It's amazing how long 35 mm film (known as 135 film for still cameras) has been around. William Dickson, Thomas Edison, and George Eastman established its dimensions and specifications, right down to the distance between the sprocket holes, back in 1892—but that was for movie film. A number of still camera makers had the clever idea of using the same film stock for still pictures in the early 20th century, and it really took off among professional and enthusiast photographers in the 1920s, when Leica brought out its first tough little rangefinder cameras and excellent lenses.


Part of the Camera Works series at penmachine.com:
Online now: Intro | Focal length | F-stop teaser | Aperture | Crop factor
Coming soon: Shutters & flashes | ISO & EV | more...

What is a full frame?

35 mm film gets its name honestly: the strips are 35 mm (about 1.4 inches) across, including the sprocket borders. In movie cameras it runs vertically, and the individual movie frames are 22 mm wide (leaving 13 mm for the margins and sprockets) by 16 mm high. But still cameras like the Leica M series (introduced in 1954) and Nikon F SLRs (first appearing in 1959) ran the film horizontally, as well as doubling the size of the image, making it 24 mm high by 36 mm wide. Today we call a film frame or digital sensor of that size "full frame."

35mm film size

Movie film was useful because it came in long rolls that could hold a lot of pictures, and it offered a good compromise between convenience, cost, and picture quality—especially compared to the sheet film and glass plates used by those big view cameras, where the photographer had to hide under a cloth and use bellows for focusing. The form of the standard 35 mm film roll cartridge was established pretty early too, which means that you can stick a brand-new roll of Fuji or Kodak film in a 50-year-old Leica. (And if you could find a well-preserved 50-year-old roll of film, it would fit in a new Canon film SLR too.)

The dominance of 135

Over the years many other film types came and went, from rolls for the popular Brownie in the '40s to small 120 cartridges for flashcube-equipped point-and-shoots from the '70s, disc film in the '80s, and Advanced Photo System (APS) rolls in the '90s. Polaroid did well with magical instant prints, and a big contingent of professionals has always used medium- and large-format film for extra high resolution in their Hasselblads and big studio cameras.

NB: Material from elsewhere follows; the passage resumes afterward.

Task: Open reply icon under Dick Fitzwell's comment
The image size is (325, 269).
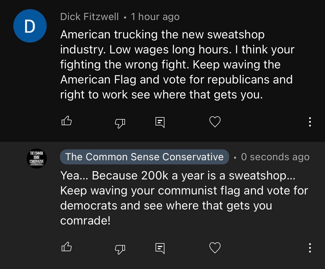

But nothing has lasted as long or been as ubiquitous and diverse as 135 film. You could get it as slide reversal film, colour or black-and-white print rolls, infrared strips, or super-sensitive cold-treated stock for telescope photography. Speeds ranged from super-slow but fine-grained Kodachrome to ultra-sensitive grainy print stocks for fast action and low light. You could buy 35 mm rolls anywhere from pharmacies in New York City to kiosks trailside in the Himalayas.

For 135 film, the 24 x 36 mm frame size never changed, so you could put pretty much any film roll in nearly any camera you could find, from a $200 autofocus pocketcam to a $2000 Nikon F4. And the lenses that camera makers created, whether the tiny plastic globule at the front of a single-use disposable cardboard camera or a $10,000 Canon L series super-telephoto, used focal lengths that made sense for that standard frame. "Normal" lenses had focal lengths in the 40 to 60 mm range. Wide-angle lenses had shorter focal lengths, and telephotos longer ones.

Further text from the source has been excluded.